* What the task requires:
Below are several entries. Transcribe exactly those lines that fall from the one with "Given: Open the Bump 'No node' dropdown" through the one with "This screenshot has height=812, width=1470.", end lines included.

* Entries supplied:

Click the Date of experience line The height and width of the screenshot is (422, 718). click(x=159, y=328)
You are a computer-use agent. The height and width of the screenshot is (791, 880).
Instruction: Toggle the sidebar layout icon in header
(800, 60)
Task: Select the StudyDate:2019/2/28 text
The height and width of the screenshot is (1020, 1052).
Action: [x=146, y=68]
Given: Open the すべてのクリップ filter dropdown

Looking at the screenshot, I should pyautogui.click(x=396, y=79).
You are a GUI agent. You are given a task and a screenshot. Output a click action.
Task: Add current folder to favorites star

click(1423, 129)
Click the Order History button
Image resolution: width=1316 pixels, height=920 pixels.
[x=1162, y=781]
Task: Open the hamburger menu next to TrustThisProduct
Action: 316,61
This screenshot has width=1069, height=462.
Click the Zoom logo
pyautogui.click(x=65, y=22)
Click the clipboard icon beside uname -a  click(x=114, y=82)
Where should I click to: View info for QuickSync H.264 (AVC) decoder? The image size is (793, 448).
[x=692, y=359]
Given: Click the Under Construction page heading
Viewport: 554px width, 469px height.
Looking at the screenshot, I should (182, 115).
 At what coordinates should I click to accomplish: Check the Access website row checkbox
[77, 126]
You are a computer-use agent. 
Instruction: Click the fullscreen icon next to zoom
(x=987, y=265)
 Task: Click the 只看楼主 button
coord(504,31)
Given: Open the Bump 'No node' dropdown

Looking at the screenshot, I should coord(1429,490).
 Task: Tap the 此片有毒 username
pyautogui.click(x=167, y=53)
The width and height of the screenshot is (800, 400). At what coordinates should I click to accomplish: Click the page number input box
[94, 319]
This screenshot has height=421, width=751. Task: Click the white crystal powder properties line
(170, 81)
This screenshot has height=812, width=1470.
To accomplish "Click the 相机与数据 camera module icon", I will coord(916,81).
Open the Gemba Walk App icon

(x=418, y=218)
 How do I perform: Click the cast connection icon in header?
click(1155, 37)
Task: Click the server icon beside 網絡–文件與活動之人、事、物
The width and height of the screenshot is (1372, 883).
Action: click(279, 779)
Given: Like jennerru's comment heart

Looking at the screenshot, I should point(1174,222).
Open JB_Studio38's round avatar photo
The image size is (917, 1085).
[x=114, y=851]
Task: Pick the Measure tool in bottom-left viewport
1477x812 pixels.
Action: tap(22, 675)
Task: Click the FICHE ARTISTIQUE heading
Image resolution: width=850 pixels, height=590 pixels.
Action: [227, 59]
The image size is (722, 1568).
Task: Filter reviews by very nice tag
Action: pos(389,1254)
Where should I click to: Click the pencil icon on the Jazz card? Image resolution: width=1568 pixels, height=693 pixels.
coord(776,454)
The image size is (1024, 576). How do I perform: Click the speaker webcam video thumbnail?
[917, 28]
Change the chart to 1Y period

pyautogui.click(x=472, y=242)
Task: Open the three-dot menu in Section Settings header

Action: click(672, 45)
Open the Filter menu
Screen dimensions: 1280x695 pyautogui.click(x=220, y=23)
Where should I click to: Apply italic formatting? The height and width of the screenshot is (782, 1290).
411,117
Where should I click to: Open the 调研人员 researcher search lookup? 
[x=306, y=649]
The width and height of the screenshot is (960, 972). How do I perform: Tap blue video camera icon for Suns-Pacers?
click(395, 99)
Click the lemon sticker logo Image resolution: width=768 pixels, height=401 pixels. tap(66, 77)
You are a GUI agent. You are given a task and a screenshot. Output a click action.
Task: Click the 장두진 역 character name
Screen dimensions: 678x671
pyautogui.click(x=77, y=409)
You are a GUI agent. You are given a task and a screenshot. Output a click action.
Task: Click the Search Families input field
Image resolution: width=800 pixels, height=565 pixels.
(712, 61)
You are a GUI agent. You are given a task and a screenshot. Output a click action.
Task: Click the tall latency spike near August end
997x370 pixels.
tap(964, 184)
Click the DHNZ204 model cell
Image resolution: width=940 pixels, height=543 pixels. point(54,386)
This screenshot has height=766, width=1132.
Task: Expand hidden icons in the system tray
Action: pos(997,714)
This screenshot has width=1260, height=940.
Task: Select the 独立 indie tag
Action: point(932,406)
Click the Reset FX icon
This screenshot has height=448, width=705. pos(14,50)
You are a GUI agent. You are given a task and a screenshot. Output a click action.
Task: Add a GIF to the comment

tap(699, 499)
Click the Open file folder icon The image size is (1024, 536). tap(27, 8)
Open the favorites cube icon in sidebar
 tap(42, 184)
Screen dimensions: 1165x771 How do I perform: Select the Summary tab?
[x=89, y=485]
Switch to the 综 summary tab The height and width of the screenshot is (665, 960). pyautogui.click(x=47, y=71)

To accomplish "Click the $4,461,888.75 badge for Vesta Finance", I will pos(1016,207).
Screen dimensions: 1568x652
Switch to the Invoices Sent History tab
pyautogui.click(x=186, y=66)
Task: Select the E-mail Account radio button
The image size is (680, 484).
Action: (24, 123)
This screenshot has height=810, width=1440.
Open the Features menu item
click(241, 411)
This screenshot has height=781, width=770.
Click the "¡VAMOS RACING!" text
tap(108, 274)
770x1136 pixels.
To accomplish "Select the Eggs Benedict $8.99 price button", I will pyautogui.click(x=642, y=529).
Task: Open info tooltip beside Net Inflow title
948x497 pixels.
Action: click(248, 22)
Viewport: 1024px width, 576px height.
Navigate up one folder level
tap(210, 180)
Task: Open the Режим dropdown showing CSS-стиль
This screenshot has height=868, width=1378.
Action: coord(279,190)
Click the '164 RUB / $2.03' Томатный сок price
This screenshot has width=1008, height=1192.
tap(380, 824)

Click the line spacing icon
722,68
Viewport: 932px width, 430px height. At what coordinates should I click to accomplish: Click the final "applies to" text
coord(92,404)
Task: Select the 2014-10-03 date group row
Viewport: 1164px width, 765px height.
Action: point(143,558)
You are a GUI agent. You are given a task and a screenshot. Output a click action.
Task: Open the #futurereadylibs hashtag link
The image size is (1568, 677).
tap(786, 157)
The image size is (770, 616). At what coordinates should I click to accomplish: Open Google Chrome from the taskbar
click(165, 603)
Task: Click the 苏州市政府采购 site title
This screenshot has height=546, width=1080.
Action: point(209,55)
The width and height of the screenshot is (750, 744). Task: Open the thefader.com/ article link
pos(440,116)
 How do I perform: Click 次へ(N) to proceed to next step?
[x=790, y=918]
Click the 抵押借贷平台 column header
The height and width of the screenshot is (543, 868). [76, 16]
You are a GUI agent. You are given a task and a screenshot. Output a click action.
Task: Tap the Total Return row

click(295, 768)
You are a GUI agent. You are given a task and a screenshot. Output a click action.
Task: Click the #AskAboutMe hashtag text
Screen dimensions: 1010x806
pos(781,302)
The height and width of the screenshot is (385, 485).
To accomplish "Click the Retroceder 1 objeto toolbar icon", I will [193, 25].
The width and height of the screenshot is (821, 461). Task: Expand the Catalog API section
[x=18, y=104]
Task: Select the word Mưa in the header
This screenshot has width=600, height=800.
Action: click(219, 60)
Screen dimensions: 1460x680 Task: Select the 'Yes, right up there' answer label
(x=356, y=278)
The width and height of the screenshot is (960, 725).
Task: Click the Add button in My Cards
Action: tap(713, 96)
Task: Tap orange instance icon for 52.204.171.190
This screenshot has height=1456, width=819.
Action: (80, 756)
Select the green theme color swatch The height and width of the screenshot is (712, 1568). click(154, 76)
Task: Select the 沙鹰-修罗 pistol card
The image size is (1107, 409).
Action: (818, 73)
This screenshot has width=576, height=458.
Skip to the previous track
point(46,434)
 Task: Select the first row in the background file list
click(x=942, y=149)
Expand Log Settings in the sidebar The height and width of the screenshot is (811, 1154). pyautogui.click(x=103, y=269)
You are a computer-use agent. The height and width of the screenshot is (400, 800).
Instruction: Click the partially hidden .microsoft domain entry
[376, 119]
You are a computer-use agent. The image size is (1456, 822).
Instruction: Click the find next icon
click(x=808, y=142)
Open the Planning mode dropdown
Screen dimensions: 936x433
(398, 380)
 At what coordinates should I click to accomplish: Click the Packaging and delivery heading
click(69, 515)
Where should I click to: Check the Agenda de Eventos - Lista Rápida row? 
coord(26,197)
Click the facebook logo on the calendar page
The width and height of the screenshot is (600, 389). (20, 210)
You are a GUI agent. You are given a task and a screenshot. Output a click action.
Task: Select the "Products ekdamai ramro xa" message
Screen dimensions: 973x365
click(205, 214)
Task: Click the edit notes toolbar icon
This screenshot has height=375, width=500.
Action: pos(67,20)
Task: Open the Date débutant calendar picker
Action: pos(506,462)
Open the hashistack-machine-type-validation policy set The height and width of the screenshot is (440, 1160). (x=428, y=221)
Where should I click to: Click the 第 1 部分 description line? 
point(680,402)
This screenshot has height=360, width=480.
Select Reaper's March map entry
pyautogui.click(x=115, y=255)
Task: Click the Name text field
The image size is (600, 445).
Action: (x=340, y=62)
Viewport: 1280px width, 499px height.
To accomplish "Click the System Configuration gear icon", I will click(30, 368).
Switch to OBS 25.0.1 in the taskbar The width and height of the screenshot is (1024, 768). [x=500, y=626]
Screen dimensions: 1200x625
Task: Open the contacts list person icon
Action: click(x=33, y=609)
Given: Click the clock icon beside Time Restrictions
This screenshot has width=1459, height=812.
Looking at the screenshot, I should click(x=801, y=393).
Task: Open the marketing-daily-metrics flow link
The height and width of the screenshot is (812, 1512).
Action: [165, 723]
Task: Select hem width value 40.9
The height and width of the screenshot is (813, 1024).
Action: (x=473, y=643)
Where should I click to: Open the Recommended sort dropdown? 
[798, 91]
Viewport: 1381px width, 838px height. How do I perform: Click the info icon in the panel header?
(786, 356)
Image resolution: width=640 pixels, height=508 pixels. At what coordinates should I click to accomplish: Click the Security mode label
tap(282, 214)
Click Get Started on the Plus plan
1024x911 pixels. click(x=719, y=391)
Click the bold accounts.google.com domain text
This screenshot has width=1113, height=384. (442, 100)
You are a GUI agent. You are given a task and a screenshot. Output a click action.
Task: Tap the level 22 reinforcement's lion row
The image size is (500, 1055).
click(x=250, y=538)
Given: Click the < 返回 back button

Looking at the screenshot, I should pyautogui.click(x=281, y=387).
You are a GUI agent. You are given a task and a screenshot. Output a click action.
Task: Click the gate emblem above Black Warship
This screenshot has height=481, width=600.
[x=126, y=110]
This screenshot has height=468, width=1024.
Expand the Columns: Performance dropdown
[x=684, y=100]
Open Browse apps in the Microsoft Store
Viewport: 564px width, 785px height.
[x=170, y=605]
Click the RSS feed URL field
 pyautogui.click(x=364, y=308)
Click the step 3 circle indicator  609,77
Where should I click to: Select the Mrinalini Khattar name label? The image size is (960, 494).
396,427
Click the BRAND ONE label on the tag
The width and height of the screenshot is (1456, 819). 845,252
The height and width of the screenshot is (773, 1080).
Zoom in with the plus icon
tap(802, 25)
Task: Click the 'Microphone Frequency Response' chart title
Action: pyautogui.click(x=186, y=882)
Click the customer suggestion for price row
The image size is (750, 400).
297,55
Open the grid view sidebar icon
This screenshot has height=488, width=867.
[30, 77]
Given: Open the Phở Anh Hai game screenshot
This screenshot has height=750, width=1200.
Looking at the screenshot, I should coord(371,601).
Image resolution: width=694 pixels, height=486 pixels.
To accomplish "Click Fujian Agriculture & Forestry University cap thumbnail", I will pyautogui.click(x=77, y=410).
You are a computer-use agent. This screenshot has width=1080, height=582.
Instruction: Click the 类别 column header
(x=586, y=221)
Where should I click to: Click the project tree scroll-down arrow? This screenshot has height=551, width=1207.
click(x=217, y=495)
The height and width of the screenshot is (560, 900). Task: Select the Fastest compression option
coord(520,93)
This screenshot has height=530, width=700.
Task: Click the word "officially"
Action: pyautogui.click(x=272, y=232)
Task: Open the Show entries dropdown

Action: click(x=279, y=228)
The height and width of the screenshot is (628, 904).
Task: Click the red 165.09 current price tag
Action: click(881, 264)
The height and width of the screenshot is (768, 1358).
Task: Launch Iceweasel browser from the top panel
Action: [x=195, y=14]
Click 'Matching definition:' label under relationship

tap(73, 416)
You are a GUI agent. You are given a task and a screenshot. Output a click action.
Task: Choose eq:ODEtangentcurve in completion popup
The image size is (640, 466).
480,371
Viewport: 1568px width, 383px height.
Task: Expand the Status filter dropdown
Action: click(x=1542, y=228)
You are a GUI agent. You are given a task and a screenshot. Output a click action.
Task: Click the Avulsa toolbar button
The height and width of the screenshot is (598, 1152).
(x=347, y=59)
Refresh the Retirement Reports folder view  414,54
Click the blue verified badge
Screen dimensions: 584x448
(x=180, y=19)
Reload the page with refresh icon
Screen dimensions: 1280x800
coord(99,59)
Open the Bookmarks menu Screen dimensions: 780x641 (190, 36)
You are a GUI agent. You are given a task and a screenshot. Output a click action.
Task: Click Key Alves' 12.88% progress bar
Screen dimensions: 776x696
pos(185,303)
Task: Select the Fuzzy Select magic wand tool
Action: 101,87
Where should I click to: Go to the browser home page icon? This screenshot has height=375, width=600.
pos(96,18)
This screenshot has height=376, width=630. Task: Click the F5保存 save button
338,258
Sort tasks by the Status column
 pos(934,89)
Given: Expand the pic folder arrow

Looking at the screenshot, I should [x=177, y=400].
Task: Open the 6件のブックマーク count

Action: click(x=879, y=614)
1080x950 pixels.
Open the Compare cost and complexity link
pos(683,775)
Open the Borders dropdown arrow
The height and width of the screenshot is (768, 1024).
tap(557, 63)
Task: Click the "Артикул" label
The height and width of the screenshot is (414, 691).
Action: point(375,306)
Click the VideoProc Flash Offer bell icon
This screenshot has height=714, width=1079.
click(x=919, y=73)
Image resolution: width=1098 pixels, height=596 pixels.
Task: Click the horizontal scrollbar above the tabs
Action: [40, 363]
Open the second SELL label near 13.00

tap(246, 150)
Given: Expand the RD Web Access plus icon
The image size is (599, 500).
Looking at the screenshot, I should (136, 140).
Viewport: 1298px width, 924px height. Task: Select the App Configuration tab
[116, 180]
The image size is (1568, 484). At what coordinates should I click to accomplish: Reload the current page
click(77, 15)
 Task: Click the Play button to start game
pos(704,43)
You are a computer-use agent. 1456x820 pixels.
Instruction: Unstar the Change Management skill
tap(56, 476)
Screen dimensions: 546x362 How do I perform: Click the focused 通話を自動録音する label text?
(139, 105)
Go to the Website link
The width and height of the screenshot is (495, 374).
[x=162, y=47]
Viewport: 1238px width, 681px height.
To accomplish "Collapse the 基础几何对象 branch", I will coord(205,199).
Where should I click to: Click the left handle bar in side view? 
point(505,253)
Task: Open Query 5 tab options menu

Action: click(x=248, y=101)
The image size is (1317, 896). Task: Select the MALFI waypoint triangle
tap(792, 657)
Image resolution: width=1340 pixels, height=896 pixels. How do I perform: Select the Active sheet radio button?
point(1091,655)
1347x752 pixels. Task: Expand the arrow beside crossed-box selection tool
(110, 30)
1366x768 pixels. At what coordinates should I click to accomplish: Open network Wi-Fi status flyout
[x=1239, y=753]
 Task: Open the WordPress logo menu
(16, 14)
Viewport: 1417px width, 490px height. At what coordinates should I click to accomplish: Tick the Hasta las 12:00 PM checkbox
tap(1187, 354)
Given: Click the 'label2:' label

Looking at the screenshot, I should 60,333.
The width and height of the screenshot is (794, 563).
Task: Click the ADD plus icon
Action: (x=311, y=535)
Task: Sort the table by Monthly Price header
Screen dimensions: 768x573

* Written response:
Given: Open the Bump 'No node' dropdown

Looking at the screenshot, I should coord(1429,490).
 Task: Tap the 此片有毒 username
pyautogui.click(x=167, y=53)
The width and height of the screenshot is (800, 400). At what coordinates should I click to accomplish: Click the page number input box
[94, 319]
This screenshot has height=421, width=751. Task: Click the white crystal powder properties line
(170, 81)
This screenshot has height=812, width=1470.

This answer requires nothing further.